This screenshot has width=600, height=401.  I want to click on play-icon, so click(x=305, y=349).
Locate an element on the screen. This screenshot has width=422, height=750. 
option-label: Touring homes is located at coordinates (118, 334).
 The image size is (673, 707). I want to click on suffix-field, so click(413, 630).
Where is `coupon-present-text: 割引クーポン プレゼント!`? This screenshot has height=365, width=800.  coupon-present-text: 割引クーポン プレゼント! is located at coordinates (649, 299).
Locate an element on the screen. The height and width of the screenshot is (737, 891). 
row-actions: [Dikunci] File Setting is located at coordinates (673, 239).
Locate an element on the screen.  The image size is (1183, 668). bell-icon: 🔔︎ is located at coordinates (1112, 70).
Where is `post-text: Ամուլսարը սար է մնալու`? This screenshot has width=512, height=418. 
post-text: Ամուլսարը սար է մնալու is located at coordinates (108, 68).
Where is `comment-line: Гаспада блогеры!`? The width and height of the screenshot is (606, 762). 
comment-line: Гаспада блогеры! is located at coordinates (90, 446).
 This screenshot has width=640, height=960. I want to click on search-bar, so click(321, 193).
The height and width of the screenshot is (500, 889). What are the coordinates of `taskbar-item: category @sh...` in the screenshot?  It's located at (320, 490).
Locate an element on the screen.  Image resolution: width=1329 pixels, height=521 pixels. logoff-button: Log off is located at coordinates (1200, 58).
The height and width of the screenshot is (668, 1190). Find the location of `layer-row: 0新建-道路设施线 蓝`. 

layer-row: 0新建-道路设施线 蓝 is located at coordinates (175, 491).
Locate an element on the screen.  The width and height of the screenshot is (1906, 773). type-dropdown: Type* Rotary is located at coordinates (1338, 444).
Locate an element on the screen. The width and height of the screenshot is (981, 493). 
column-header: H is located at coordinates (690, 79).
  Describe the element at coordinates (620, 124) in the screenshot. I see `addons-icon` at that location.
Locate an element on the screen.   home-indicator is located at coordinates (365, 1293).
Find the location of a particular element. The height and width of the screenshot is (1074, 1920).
◆ ◆ ◆
**Task goal**
Copy every one of the entries above word for word, with no changes.

**Answer space**
This screenshot has width=600, height=401.  I want to click on play-icon, so click(x=305, y=349).
Locate an element on the screen. This screenshot has width=422, height=750. 
option-label: Touring homes is located at coordinates (118, 334).
 The image size is (673, 707). I want to click on suffix-field, so click(413, 630).
Where is `coupon-present-text: 割引クーポン プレゼント!`? This screenshot has height=365, width=800.  coupon-present-text: 割引クーポン プレゼント! is located at coordinates (649, 299).
Locate an element on the screen. The height and width of the screenshot is (737, 891). 
row-actions: [Dikunci] File Setting is located at coordinates (673, 239).
Locate an element on the screen.  The image size is (1183, 668). bell-icon: 🔔︎ is located at coordinates (1112, 70).
Where is `post-text: Ամուլսարը սար է մնալու`? This screenshot has width=512, height=418. 
post-text: Ամուլսարը սար է մնալու is located at coordinates (108, 68).
Where is `comment-line: Гаспада блогеры!`? The width and height of the screenshot is (606, 762). 
comment-line: Гаспада блогеры! is located at coordinates (90, 446).
 This screenshot has width=640, height=960. I want to click on search-bar, so click(321, 193).
The height and width of the screenshot is (500, 889). What are the coordinates of `taskbar-item: category @sh...` in the screenshot?  It's located at (320, 490).
Locate an element on the screen.  Image resolution: width=1329 pixels, height=521 pixels. logoff-button: Log off is located at coordinates (1200, 58).
The height and width of the screenshot is (668, 1190). Find the location of `layer-row: 0新建-道路设施线 蓝`. 

layer-row: 0新建-道路设施线 蓝 is located at coordinates (175, 491).
Locate an element on the screen.  The width and height of the screenshot is (1906, 773). type-dropdown: Type* Rotary is located at coordinates (1338, 444).
Locate an element on the screen. The width and height of the screenshot is (981, 493). 
column-header: H is located at coordinates (690, 79).
  Describe the element at coordinates (620, 124) in the screenshot. I see `addons-icon` at that location.
Locate an element on the screen.   home-indicator is located at coordinates (365, 1293).
Find the location of a particular element. The height and width of the screenshot is (1074, 1920).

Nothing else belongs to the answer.